When similar experiments were performed using HPV+ cell lines confirmed to express HPV16 E7 [14], a similar pattern was seen consistent with impaired DNA damage repair (Figure 4E). Likewise, in HPV− cell lines, relatively normal DNA damage recovery was seen (Supplemental Figure 1A). These findings suggest that HPV16 E7 not only results in delayed resolution of γ-H2AX foci, but also results in delayed DNA damage repair.

To determine the effect of HPV16 E7 on radiation sensitivity, we performed standard clonogenic survival assays with a range of single fraction radiation doses.
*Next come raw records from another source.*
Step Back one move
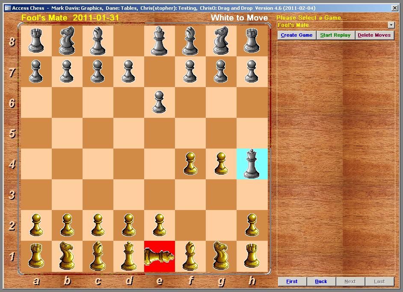The image size is (403, 292). 321,281
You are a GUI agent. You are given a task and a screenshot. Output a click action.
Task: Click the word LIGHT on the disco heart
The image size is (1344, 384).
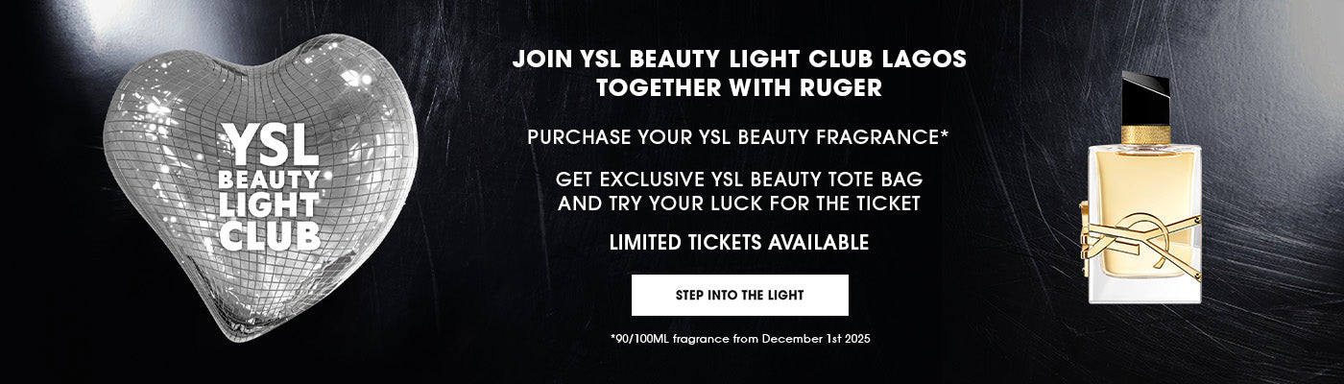click(x=270, y=205)
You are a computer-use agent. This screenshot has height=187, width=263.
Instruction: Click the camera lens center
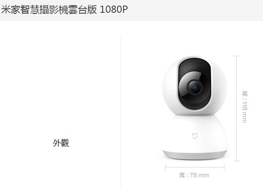click(x=194, y=87)
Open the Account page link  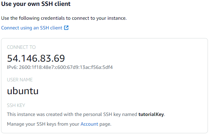pyautogui.click(x=89, y=124)
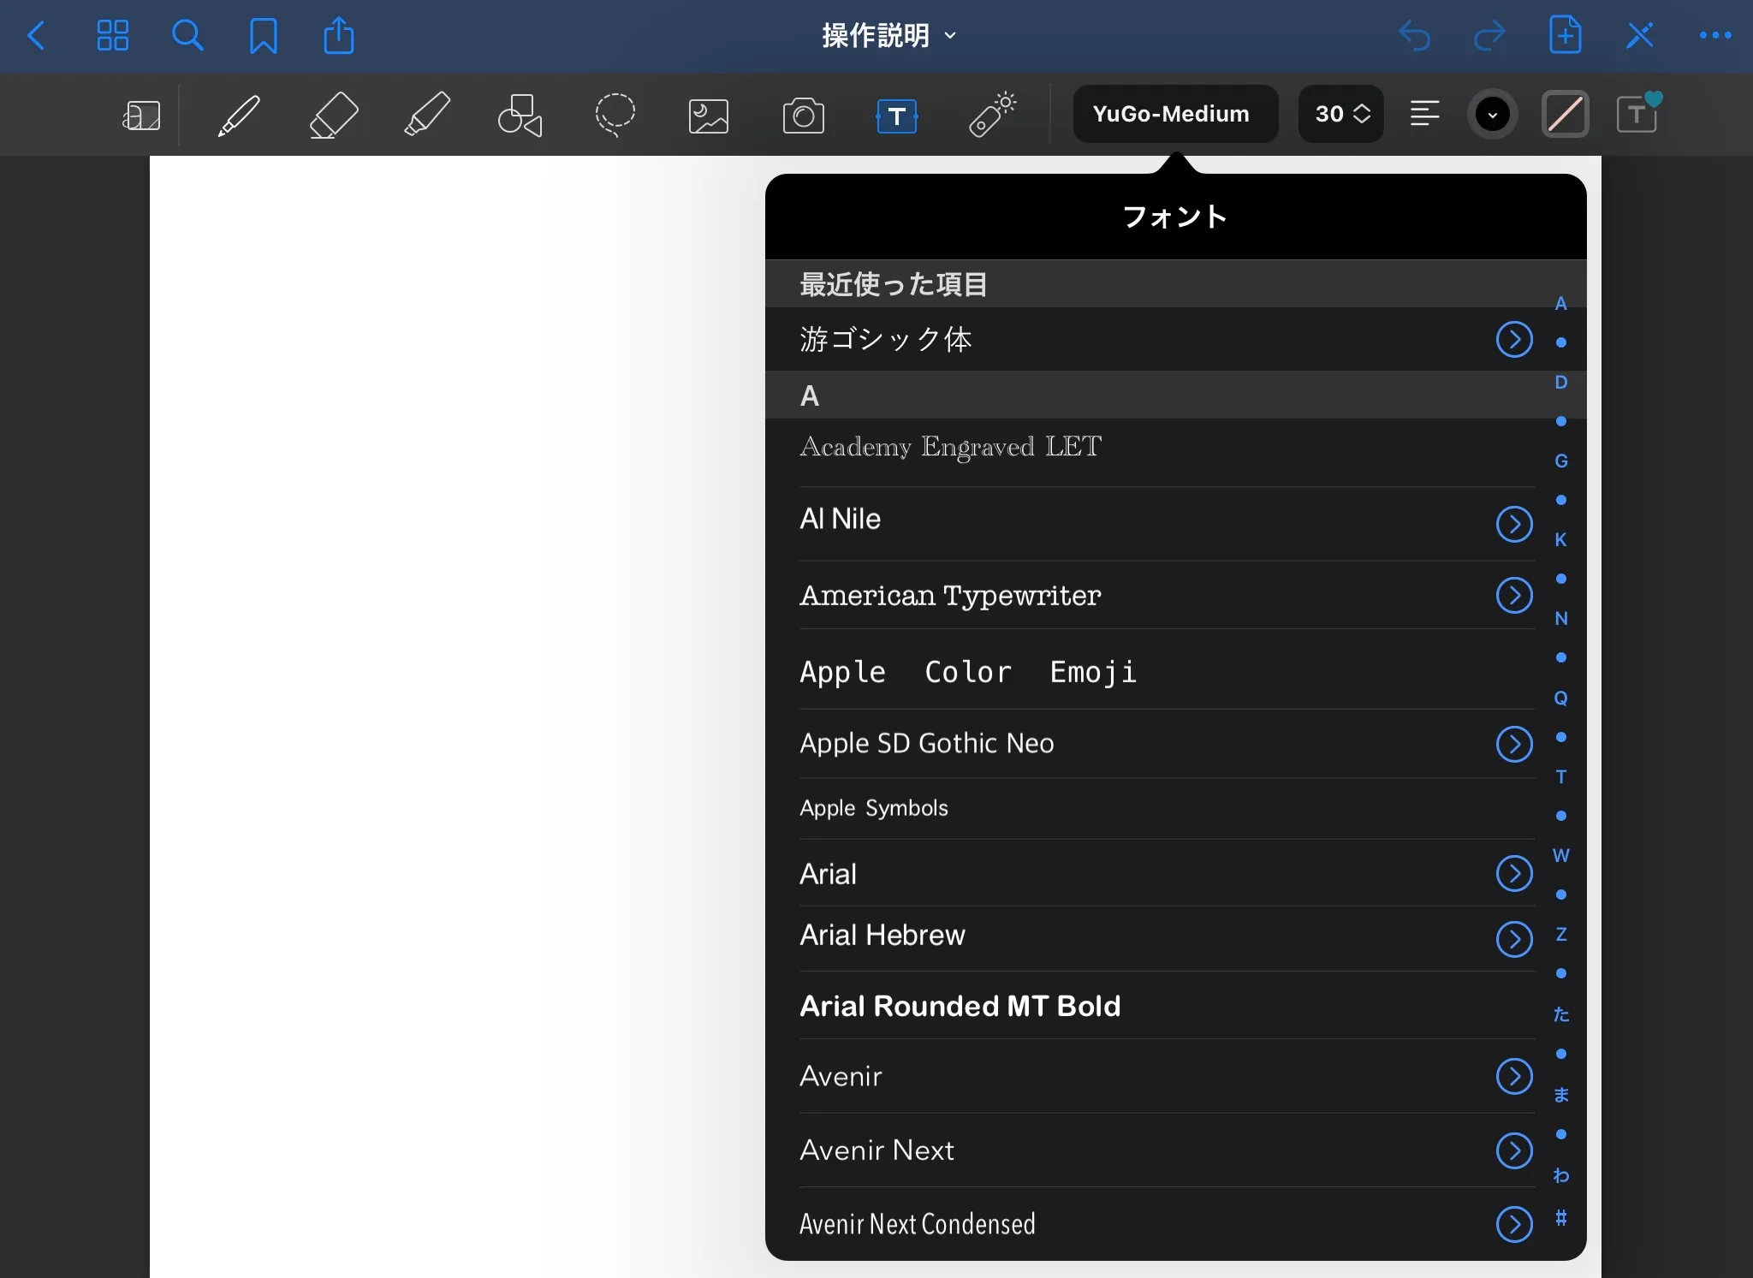Viewport: 1753px width, 1278px height.
Task: Expand Avenir Next font variants
Action: pos(1513,1150)
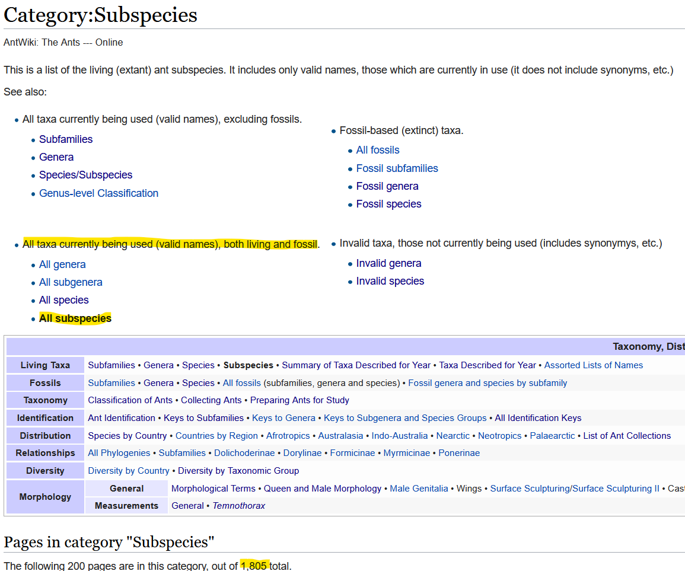Click the Assorted Lists of Names link
The height and width of the screenshot is (571, 685).
tap(593, 365)

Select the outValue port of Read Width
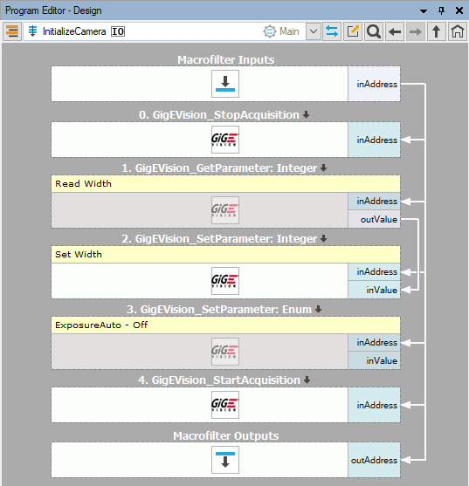point(375,220)
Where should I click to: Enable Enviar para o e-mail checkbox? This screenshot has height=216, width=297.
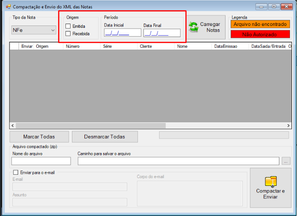pos(16,172)
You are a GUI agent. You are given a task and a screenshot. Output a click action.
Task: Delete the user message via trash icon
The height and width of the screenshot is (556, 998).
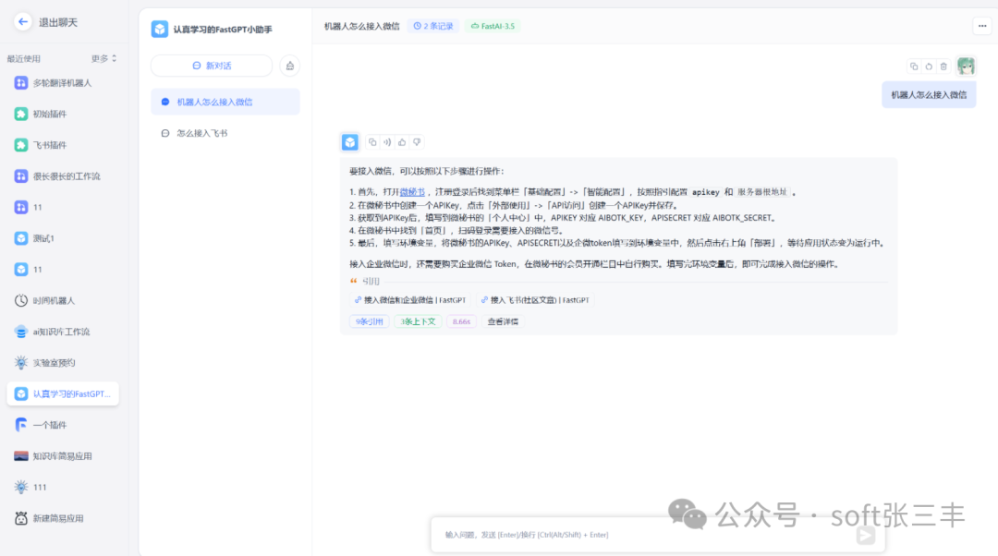coord(943,66)
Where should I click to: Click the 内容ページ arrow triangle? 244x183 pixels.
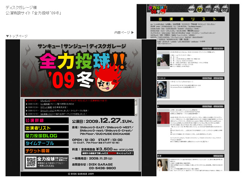(132, 32)
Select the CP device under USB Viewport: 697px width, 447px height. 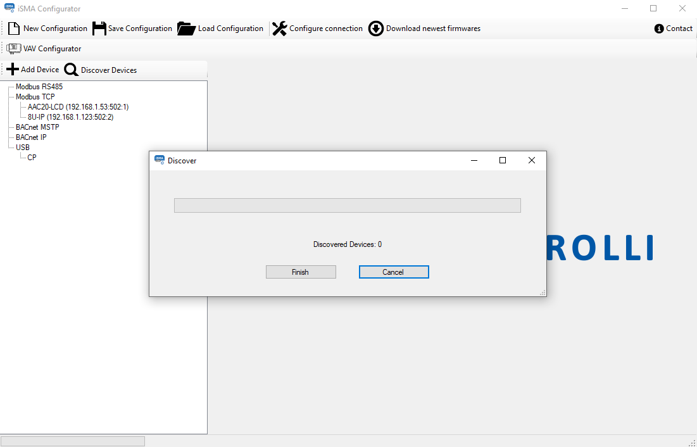32,158
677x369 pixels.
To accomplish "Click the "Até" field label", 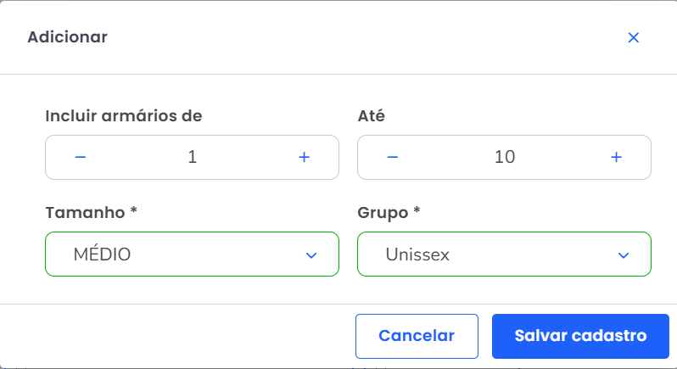I will [x=372, y=116].
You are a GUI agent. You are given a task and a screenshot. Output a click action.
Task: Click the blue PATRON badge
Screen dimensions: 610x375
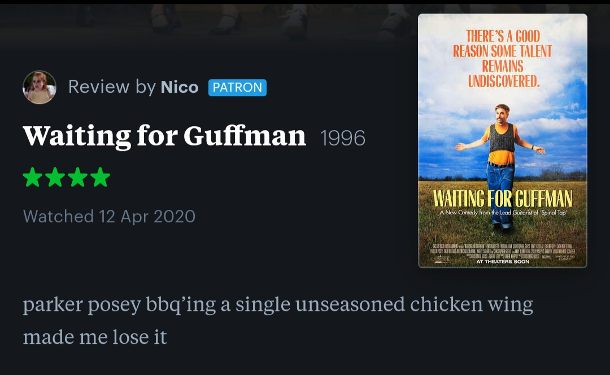(x=237, y=88)
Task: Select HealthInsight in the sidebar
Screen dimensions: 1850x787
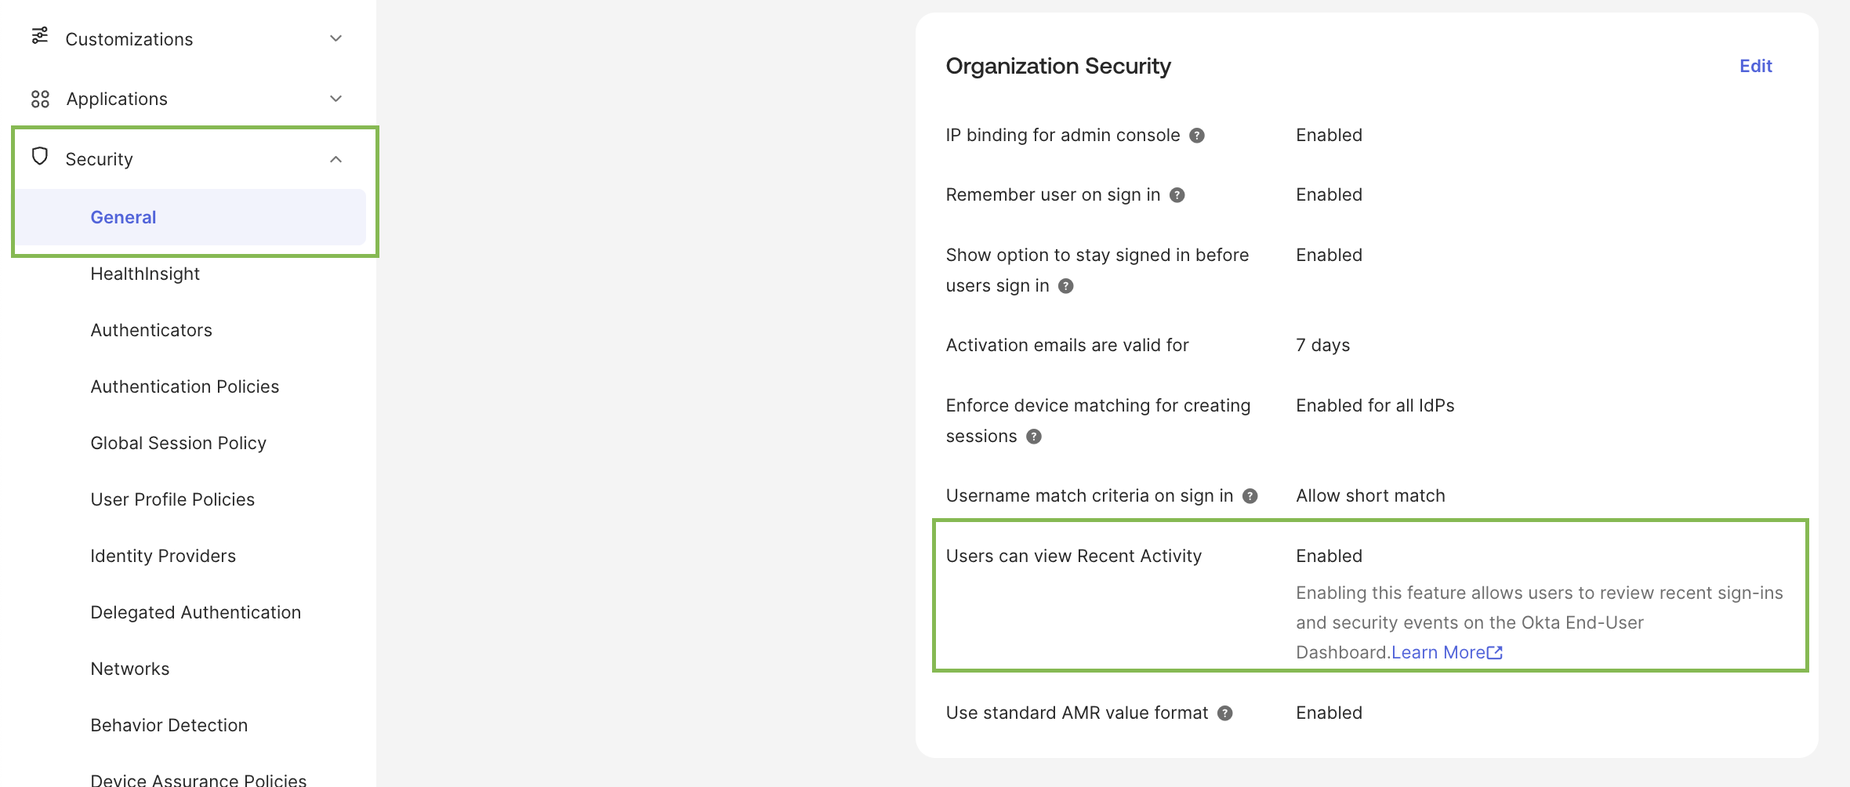Action: (x=145, y=274)
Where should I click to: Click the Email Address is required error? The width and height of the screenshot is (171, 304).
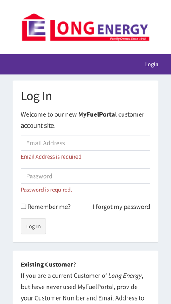(51, 157)
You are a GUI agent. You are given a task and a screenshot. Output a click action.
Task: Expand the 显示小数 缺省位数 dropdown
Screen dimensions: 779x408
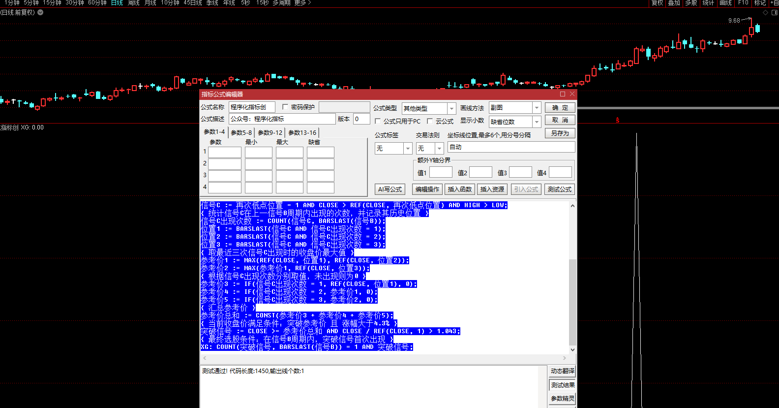[537, 122]
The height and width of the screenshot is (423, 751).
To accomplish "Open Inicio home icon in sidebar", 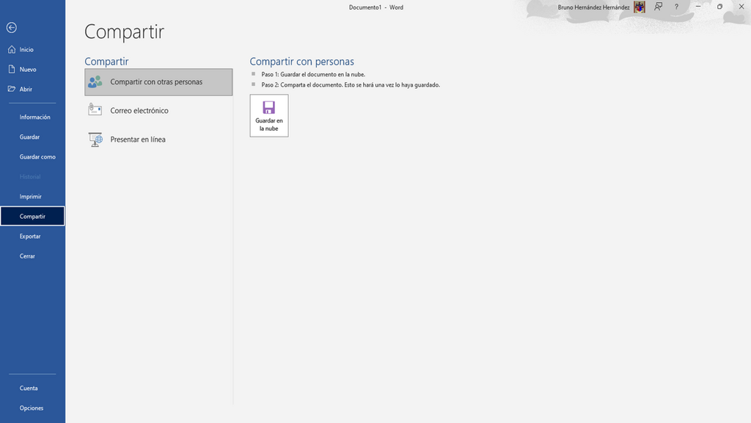I will pos(12,49).
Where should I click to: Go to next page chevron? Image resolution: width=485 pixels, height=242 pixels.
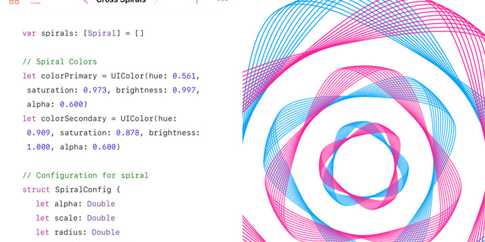(156, 2)
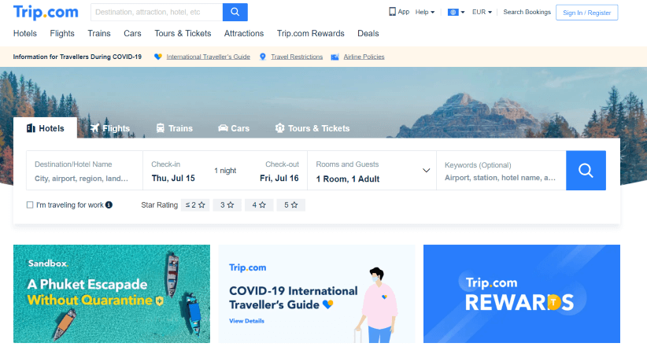
Task: Switch to the Trains search tab
Action: (x=174, y=128)
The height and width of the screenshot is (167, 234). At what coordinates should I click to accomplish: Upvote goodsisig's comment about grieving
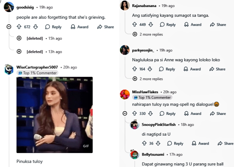pos(19,27)
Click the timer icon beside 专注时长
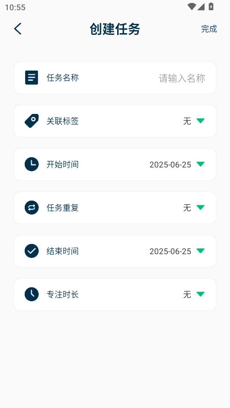Screen dimensions: 230x408 [32, 294]
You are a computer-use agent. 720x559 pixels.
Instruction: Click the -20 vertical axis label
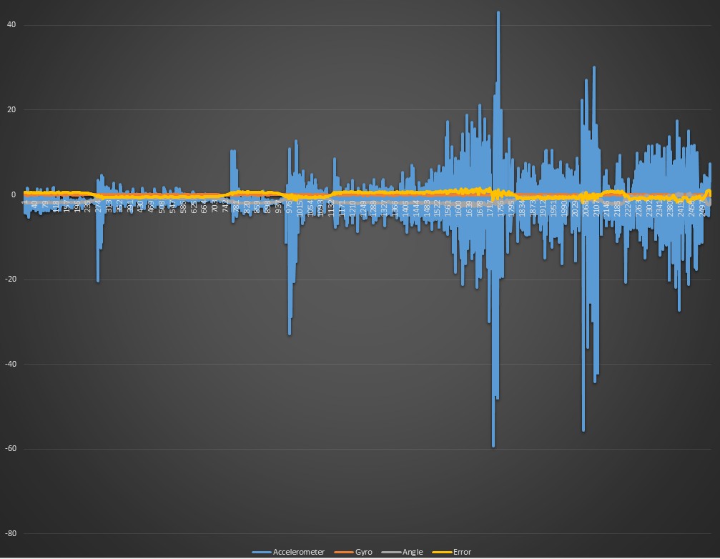[x=10, y=280]
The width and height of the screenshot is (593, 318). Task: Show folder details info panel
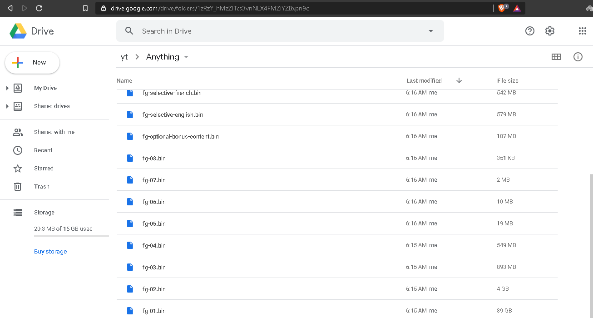(578, 57)
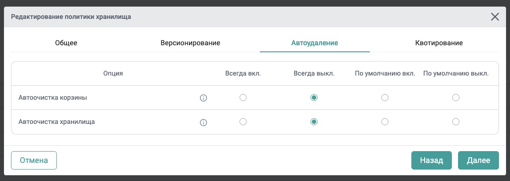Select Всегда выкл. for Автоочистка корзины
This screenshot has width=510, height=181.
click(x=314, y=98)
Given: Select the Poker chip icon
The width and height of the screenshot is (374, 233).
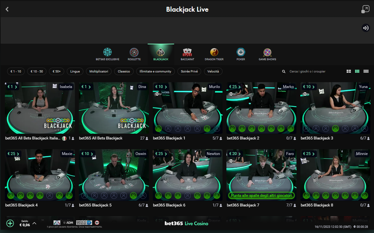Looking at the screenshot, I should 241,52.
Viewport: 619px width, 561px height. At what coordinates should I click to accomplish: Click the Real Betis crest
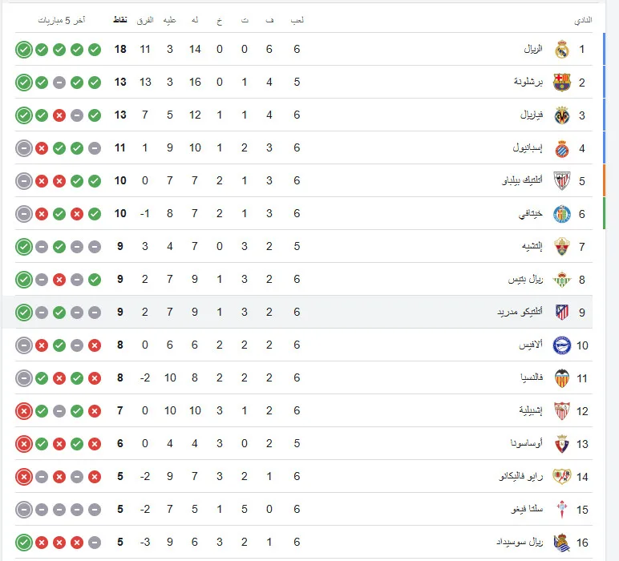click(x=561, y=280)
Unexpectedly, in both NOK and HTE cells, expression of HPV16 E7 resulted in resistance to radiation (Figure 4C/D, P<0.0001 for both) across a range of radiation doses.

The expression level of Rad51 in homologous recombination DNA repair system was induced by HPV16 E7 expression

To determine how HPV16 E7 modulates the DNA damage repair system, we examined alterations in several proteins involved in the two major DNA repair pathway: homologous recombination (HR) and non-homologous end joining (NHEJ). We first looked at proteins involved in activation of checkpoint control: ATM and ATR [25]. While HPV16 E7 resulted in increased phospho-ATM in NOK cells, no similar pattern was identified in HTE cells (Figure 5A). No difference in phospho-ATR levels was seen on the basis of E7 expression. Likewise, no alterations in Ku70 and Ku80, two well-known markers for NHEJ [26, 27], were identified (Figure 5A). Interestingly, in both NOK and HTE cells, Rad51, a essential element of the HR pathway [28], was highly up-regulated by E7.

A, western blot analysis was performed for several cellular proteins associated with DNA damage repair systems using total cell lysate. Among the selected proteins, Rad51 is up-regulated by E7 in NOK as well as HTE cells. B, The proportion of cells with 5 or more Rad51 foci were counted at baseline, 4 and 24 hours after a 2 Gy dose of radiation. Increased Rad51 foci was seen in all cells 4 hours after radiation. In HPV− cells the number of foci-positive cells returned towards baseline by 24 hours while in HPV+ cells, the proportion increased. C, To monitor Rad51 expression following single 2Gy dose radiation, western blot analysis was performed in the above time points in HPV+ and HPV− HNC cell lines. HPV+ HNC cells showed higher levels of Rad51 at baseline and following radiation. Rad51 expression stayed elevated from 4 to 24 hours after radiation in HPV+ cell lines, but returned towards baseline in HPV− cell lines.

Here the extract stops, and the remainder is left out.